Política
Como Michelle Bolsonaro pode implodir acordos do PL a sete meses da eleição
A atuação da ex-primeira-dama expõe divisões internas e aprofunda racha do bolsonarismo
A sete meses das eleições, o Partido Liberal atravessa um processo de desgaste interno que deixou de ser restrito aos bastidores e passou a influenciar diretamente a montagem das chapas. No centro desse enrosco está Michelle Bolsonaro, cuja atuação ganhou peso próprio na legenda e passou a tensionar decisões já consolidadas pela direção nacional.
Embora não ocupe cargo eletivo, Michelle comanda o PL Mulher e construiu uma base de influência relevante, sobretudo entre eleitores evangélicos e lideranças religiosas. Esse capital político faz com que seus gestos tenham impacto direto sobre o partido, especialmente quando entram em choque com acordos costurados pela cúpula.
O episódio mais visível ocorre em Santa Catarina. Ao declarar apoio público à deputada Carol de Toni como candidata ao Senado, Michelle contrariou uma definição já tomada pela Executiva Nacional do PL, que havia reservado uma das vagas para Carlos Bolsonaro e a outra para um nome indicado pela federação União Brasil e PP. A manifestação de apoio ocorreu quando De Toni já havia sido informada de que não teria espaço na chapa e ampliou o desconforto interno, ao sinalizar desalinhamento com a estratégia oficial do partido.
Dirigentes do PL avaliam que o gesto não apenas enfraqueceu a autoridade da direção nacional, como também incentivou a deputada a sustentar sua candidatura fora da legenda, aprofundando o racha em um estado considerado estratégico para o bolsonarismo. O mal-estar se agravou porque a decisão sobre Santa Catarina havia sido apresentada como parte de um acordo mais amplo, necessário para preservar alianças e evitar rompimentos com o governo de Jorginho Mello.

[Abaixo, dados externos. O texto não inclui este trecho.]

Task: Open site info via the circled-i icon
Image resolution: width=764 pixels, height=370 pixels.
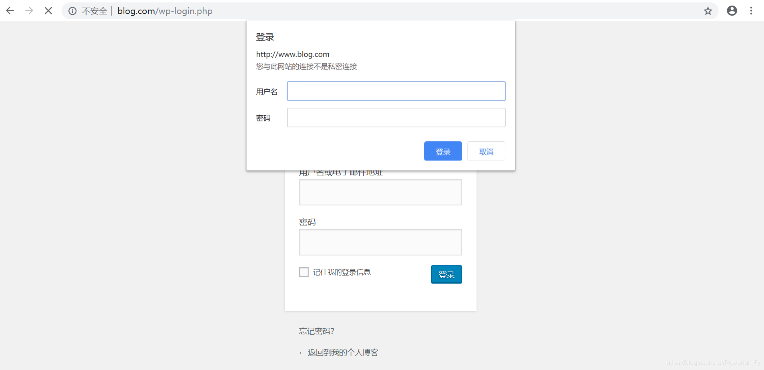Action: 72,11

O padrão se repete no Distrito Federal, em um arranjo ainda mais sensível. Ali, a estratégia original do campo bolsonarista previa Michelle como candidata ao Senado, em composição com o então governador Ibaneis Rocha (MDB), enquanto a vice-governadora Celina Leão (PP) assumiria a cabeça de chapa ao governo. Esse desenho começou a ruir quando a deputada Bia Kicis passou a reivindicar a vaga ao Senado, defendendo uma chapa “puro-sangue” do PL e questionando a permanência de Ibaneis no acordo. Ao manifestar apoio público a Kicis, Michelle ampliou a instabilidade local, fragilizando o arranjo que favorecia Celina Leão e abrindo um impasse que ameaça empurrar Ibaneis para fora da disputa majoritária.
Esses movimentos reforçaram a percepção, dentro do PL, de que a legenda passou a conviver com uma dupla dinâmica de poder. De um lado, a direção partidária liderada por Valdemar Costa Neto, responsável por acordos formais e pela engenharia eleitoral. De outro, Michelle, que atua como liderança política com base própria, capaz de tensionar decisões e expor divergências internas. Para dirigentes e congressistas, o problema não é apenas o conteúdo dos apoios, mas o fato de eles ocorrerem à revelia de pactos já firmados.
Apesar das especulações, aliados próximos afirmam que Jair Bolsonaro tem sido consultado sobre os movimentos da esposa. Desde que passou a cumprir pena de 27 anos e três meses de prisão em Brasília, o ex-presidente recebe Michelle com regularidade, praticamente todas as terças e quintas-feiras. Nessas visitas, segundo relatos, cenários eleitorais e disputas regionais são discutidos, o que afasta a ideia de que as manifestações da ex-primeira-dama ocorram sem o conhecimento do marido.
Ainda assim, Bolsonaro não exerce um papel de contenção. A ausência de uma intervenção clara para alinhar o partido reforça a leitura de que Michelle dispõe de autonomia para atuar politicamente, mesmo quando suas posições colidem com interesses da cúpula do PL ou com projetos defendidos por integrantes da própria família.
A sete meses da eleição, o efeito acumulado desses episódios preocupa dirigentes da legenda. Segundo avaliações, cada gesto de Michelle amplia divisões internas e reduz o tempo para recompor alianças, dificultando a construção de chapas unificadas e aumentando o risco de fragmentação do voto da direita.